§ Given task 1:
Answer these about the forum thread on burnouts and drifting below:
(a) According to one comment, what can a good lawyer get a jury to believe about a waiver?
(b) What was the driver screaming during the burnout?
(c) According to the last comment, what is the whole point of drifting?
§ Given task 2: Quote word for word the stretch of the burnout and drifting thread from "the title of" through "burnout and crashing.".

§ Document segment:
+1, though newman did a pretty good job explaining it.
And waivers don’t mean shit. A good lawyer will spin that waiver to a jury and have them believing it’s an admission by the organizers that they were allowing people to do something that was likely to result in an accident.
the title of this post is aweful, I did not learn anything besides how people thought it was SIQQQQQQQQQQQQQQQQQQQQQQQQQQQQQQQQQQQQQQQQQQ to watch a burn out in front of a car that was spinning its tires forward at them, and the driver was screaming “America Fuck Yeah” while during once again SIQQQQQQQQQQQQQQQQQQQQQQQQQQQQQQQQQQQQQQ burn outs!!!
---------- Post added at 03:00 PM ---------- Previous post was at 02:40 PM ----------
There’s a real easy to see which is more dangerous. Find me a video of someone doing a STATIONARY burnout and crashing.
Now find me a video of someone drifting and crashing.
It’s really hard to find examples of the former because it’s really hard to crash a car that’s not moving. The latter though, are EVERYWHERE, because the whole point of drifting is to put a car right on the edge of being out of control and hold it there at speed.

§ Given information:
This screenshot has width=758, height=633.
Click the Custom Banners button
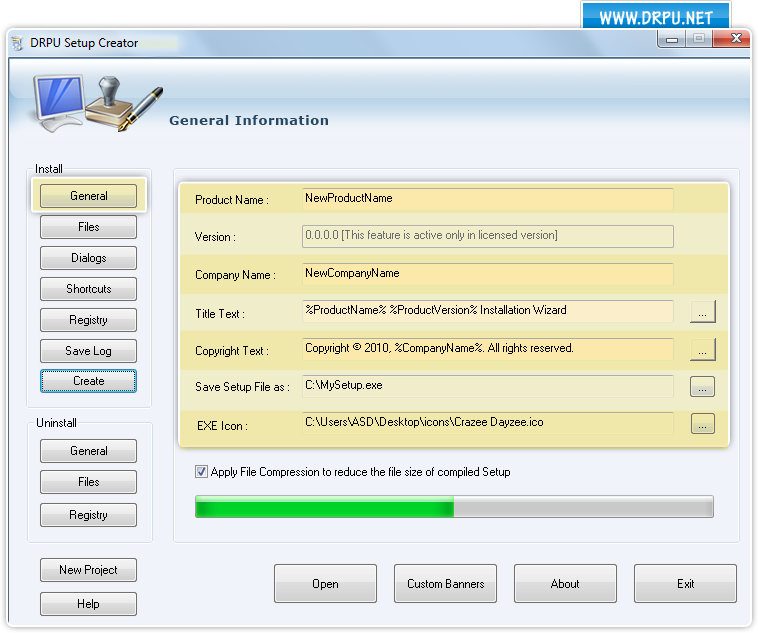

§ Solution 1:
(a) That the waiver is an admission by the organizers that they were allowing people to do something likely to result in an accident.
(b) "America Fuck Yeah"
(c) To put a car right on the edge of being out of control and hold it there at speed.

§ Solution 2:
the title of this post is aweful, I did not learn anything besides how people thought it was SIQQQQQQQQQQQQQQQQQQQQQQQQQQQQQQQQQQQQQQQQQQ to watch a burn out in front of a car that was spinning its tires forward at them, and the driver was screaming “America Fuck Yeah” while during once again SIQQQQQQQQQQQQQQQQQQQQQQQQQQQQQQQQQQQQQQ burn outs!!!
---------- Post added at 03:00 PM ---------- Previous post was at 02:40 PM ----------
There’s a real easy to see which is more dangerous. Find me a video of someone doing a STATIONARY burnout and crashing.